> **STATED GOAL**: Could you rewrite the part of the insurance case excerpt from "On the 19th" up to and including "sum of $8,500.", replacing "stock" with "inventory"?

> **PASSAGE GIVEN**:
Among the conditions of the insurance annexed to the policy and by express reference incorporated in it, was the following: "If the interest in property to be insured be a leasehold interest or other interest not absolute, it must be so represented to the Company and expressed in the policy, in writing, otherwise the insurance shall be void."

Another condition required the assured in case of loss to deliver to the Company, as soon as possible, as particular an account of his loss and damage as the nature of the case will admit, which account must be sworn to be true and just.

On the 19th of December, 1855, a fire occurred, which partially destroyed the three buildings, and the stock of cabinet furniture, and materials contained therein, and it is averred that the loss and damage sustained by the plaintiff, by the injury to such stock and materials, amounted to the sum of $8,500.

There were other insurances to the amount of $6,750, making

Irving v. The Excelsior Fire Ins. Co.

> **STORED ROWS**:
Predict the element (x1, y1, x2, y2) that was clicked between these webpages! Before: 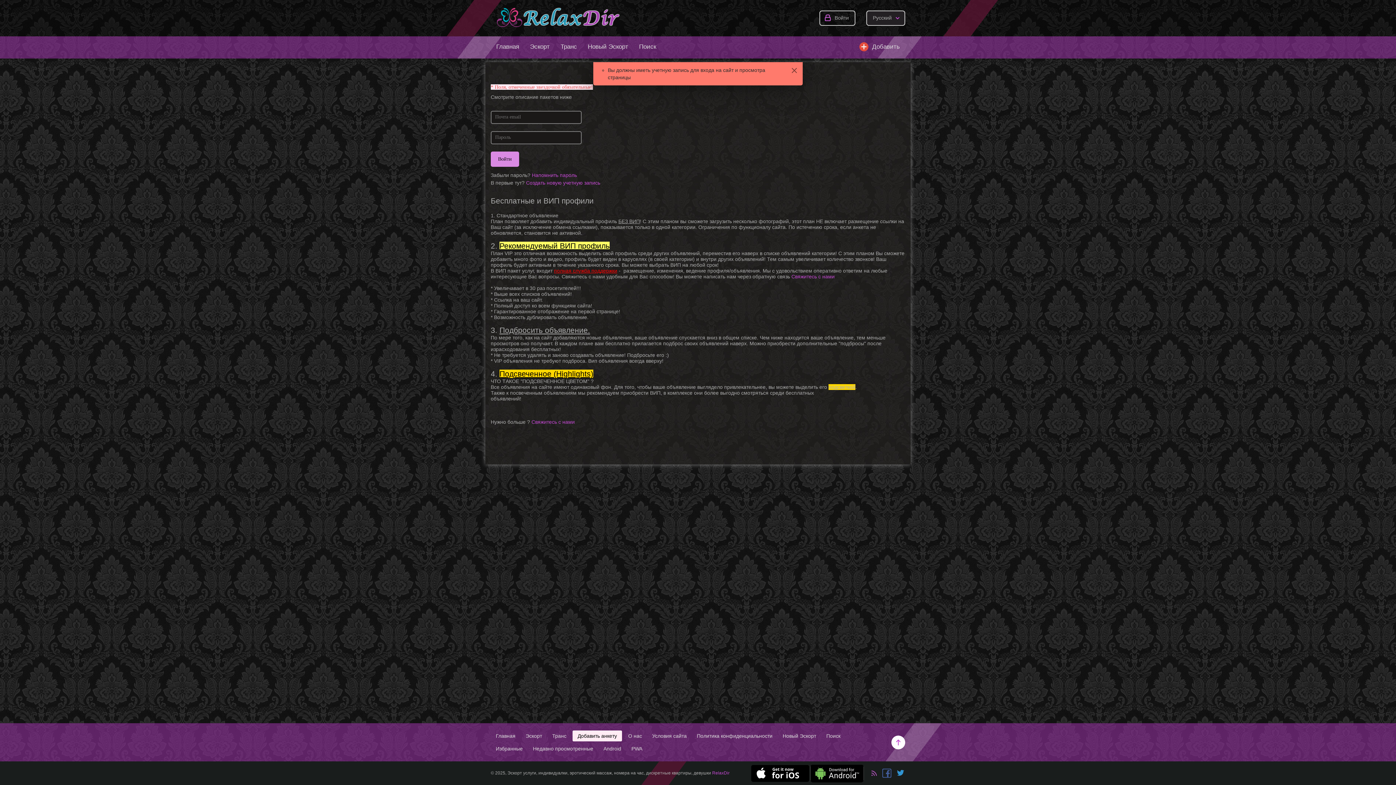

* * *

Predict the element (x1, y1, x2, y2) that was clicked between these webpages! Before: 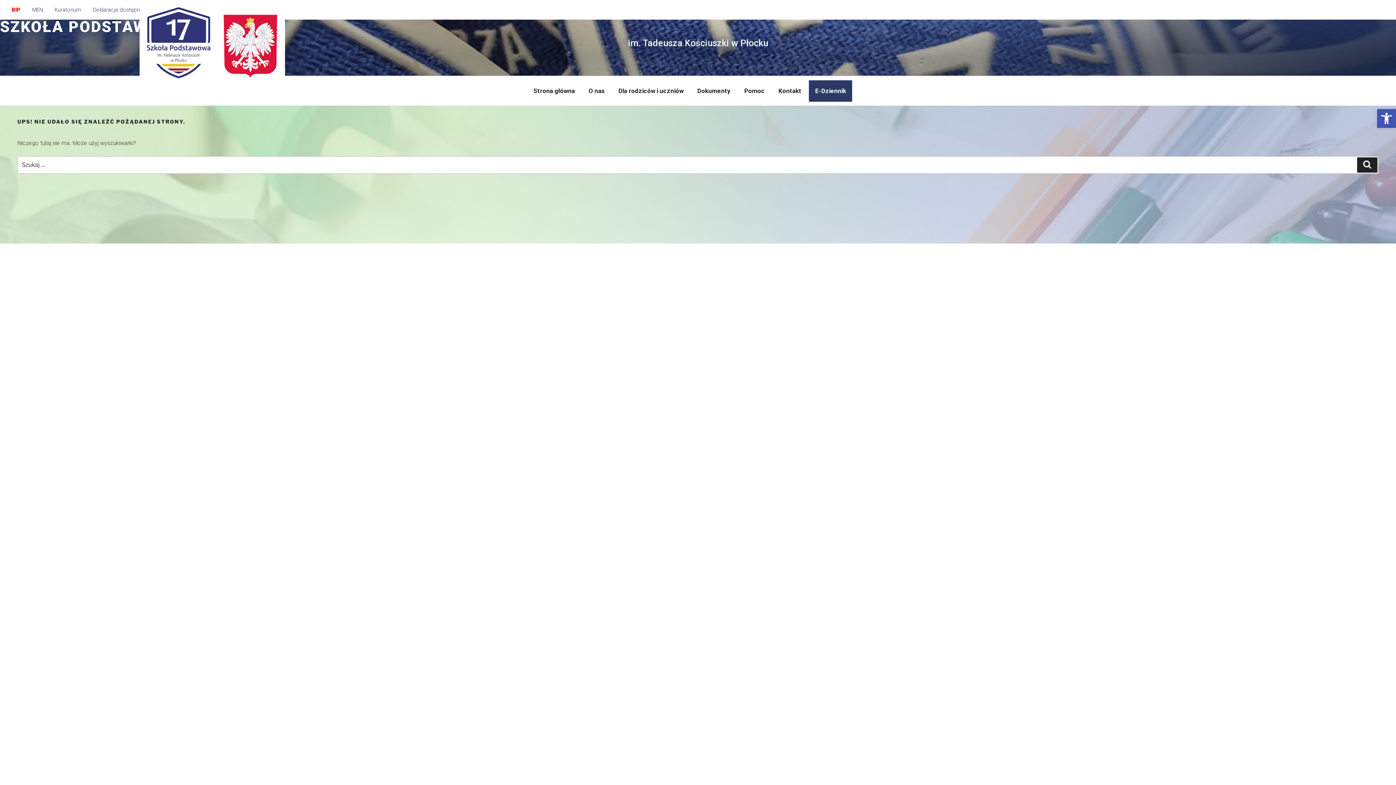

> **WRITTEN ANSWER**:
On the 19th of December, 1855, a fire occurred, which partially destroyed the three buildings, and the inventory of cabinet furniture, and materials contained therein, and it is averred that the loss and damage sustained by the plaintiff, by the injury to such inventory and materials, amounted to the sum of $8,500.